### DESCRIPTION OF THE TASK
Give the records once more, exactly as they stand.

Collected data
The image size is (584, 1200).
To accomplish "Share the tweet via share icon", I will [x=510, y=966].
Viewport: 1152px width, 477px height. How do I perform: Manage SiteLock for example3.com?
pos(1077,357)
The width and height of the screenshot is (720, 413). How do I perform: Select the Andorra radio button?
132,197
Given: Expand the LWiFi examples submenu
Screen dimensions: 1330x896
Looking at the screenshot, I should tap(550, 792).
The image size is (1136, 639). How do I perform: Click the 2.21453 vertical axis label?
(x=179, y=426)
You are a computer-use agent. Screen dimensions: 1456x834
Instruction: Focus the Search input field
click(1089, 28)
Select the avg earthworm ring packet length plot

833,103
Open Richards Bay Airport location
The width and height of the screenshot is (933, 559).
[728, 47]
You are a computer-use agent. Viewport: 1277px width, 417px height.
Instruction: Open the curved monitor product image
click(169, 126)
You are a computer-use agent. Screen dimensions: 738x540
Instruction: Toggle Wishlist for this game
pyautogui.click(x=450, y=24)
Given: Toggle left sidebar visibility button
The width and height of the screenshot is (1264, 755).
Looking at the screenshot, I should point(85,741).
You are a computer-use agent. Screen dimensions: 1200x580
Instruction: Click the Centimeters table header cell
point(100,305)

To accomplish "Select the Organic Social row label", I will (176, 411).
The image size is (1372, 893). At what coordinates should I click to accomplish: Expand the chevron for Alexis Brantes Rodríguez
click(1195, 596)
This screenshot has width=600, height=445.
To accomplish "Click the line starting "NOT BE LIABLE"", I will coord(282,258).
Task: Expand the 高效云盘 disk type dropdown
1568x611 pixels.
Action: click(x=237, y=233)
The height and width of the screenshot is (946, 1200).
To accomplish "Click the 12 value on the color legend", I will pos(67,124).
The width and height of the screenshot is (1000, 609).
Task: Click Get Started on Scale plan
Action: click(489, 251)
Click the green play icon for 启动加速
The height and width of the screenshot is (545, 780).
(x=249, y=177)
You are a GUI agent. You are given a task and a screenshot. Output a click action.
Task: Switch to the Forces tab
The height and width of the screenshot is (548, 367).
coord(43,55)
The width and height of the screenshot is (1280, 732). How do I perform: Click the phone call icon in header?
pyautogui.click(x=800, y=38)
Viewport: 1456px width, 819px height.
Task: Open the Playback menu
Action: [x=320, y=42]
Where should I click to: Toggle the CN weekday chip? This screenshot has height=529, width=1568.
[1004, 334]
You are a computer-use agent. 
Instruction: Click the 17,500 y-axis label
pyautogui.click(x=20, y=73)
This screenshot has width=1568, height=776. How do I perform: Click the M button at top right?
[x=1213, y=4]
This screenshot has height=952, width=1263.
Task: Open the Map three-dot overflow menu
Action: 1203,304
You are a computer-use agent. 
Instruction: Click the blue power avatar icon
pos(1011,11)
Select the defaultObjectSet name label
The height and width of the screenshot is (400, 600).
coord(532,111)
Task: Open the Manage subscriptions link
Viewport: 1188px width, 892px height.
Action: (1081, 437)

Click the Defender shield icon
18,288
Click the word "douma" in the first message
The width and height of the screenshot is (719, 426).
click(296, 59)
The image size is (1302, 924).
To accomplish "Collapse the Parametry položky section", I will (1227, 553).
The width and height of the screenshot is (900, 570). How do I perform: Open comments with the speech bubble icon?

### TASK RESULT
The image size is (584, 1200).
To accomplish "Share the tweet via share icon", I will [x=510, y=966].
Viewport: 1152px width, 477px height. How do I perform: Manage SiteLock for example3.com?
pos(1077,357)
The width and height of the screenshot is (720, 413). How do I perform: Select the Andorra radio button?
132,197
Given: Expand the LWiFi examples submenu
Screen dimensions: 1330x896
Looking at the screenshot, I should tap(550, 792).
The image size is (1136, 639). How do I perform: Click the 2.21453 vertical axis label?
(x=179, y=426)
You are a computer-use agent. Screen dimensions: 1456x834
Instruction: Focus the Search input field
click(1089, 28)
Select the avg earthworm ring packet length plot

833,103
Open Richards Bay Airport location
The width and height of the screenshot is (933, 559).
[728, 47]
You are a computer-use agent. Viewport: 1277px width, 417px height.
Instruction: Open the curved monitor product image
click(169, 126)
You are a computer-use agent. Screen dimensions: 738x540
Instruction: Toggle Wishlist for this game
pyautogui.click(x=450, y=24)
Given: Toggle left sidebar visibility button
The width and height of the screenshot is (1264, 755).
Looking at the screenshot, I should point(85,741).
You are a computer-use agent. Screen dimensions: 1200x580
Instruction: Click the Centimeters table header cell
point(100,305)

To accomplish "Select the Organic Social row label", I will (176, 411).
The image size is (1372, 893). At what coordinates should I click to accomplish: Expand the chevron for Alexis Brantes Rodríguez
click(1195, 596)
This screenshot has width=600, height=445.
To accomplish "Click the line starting "NOT BE LIABLE"", I will coord(282,258).
Task: Expand the 高效云盘 disk type dropdown
1568x611 pixels.
Action: click(x=237, y=233)
The height and width of the screenshot is (946, 1200).
To accomplish "Click the 12 value on the color legend", I will pos(67,124).
The width and height of the screenshot is (1000, 609).
Task: Click Get Started on Scale plan
Action: click(489, 251)
Click the green play icon for 启动加速
The height and width of the screenshot is (545, 780).
(x=249, y=177)
You are a GUI agent. You are given a task and a screenshot. Output a click action.
Task: Switch to the Forces tab
The height and width of the screenshot is (548, 367).
coord(43,55)
The width and height of the screenshot is (1280, 732). How do I perform: Click the phone call icon in header?
pyautogui.click(x=800, y=38)
Viewport: 1456px width, 819px height.
Task: Open the Playback menu
Action: [x=320, y=42]
Where should I click to: Toggle the CN weekday chip? This screenshot has height=529, width=1568.
[1004, 334]
You are a computer-use agent. 
Instruction: Click the 17,500 y-axis label
pyautogui.click(x=20, y=73)
This screenshot has width=1568, height=776. How do I perform: Click the M button at top right?
[x=1213, y=4]
This screenshot has height=952, width=1263.
Task: Open the Map three-dot overflow menu
Action: 1203,304
You are a computer-use agent. 
Instruction: Click the blue power avatar icon
pos(1011,11)
Select the defaultObjectSet name label
The height and width of the screenshot is (400, 600).
coord(532,111)
Task: Open the Manage subscriptions link
Viewport: 1188px width, 892px height.
Action: (1081, 437)

Click the Defender shield icon
18,288
Click the word "douma" in the first message
The width and height of the screenshot is (719, 426).
click(296, 59)
The image size is (1302, 924).
To accomplish "Collapse the Parametry položky section", I will (1227, 553).
The width and height of the screenshot is (900, 570). How do I perform: Open comments with the speech bubble icon?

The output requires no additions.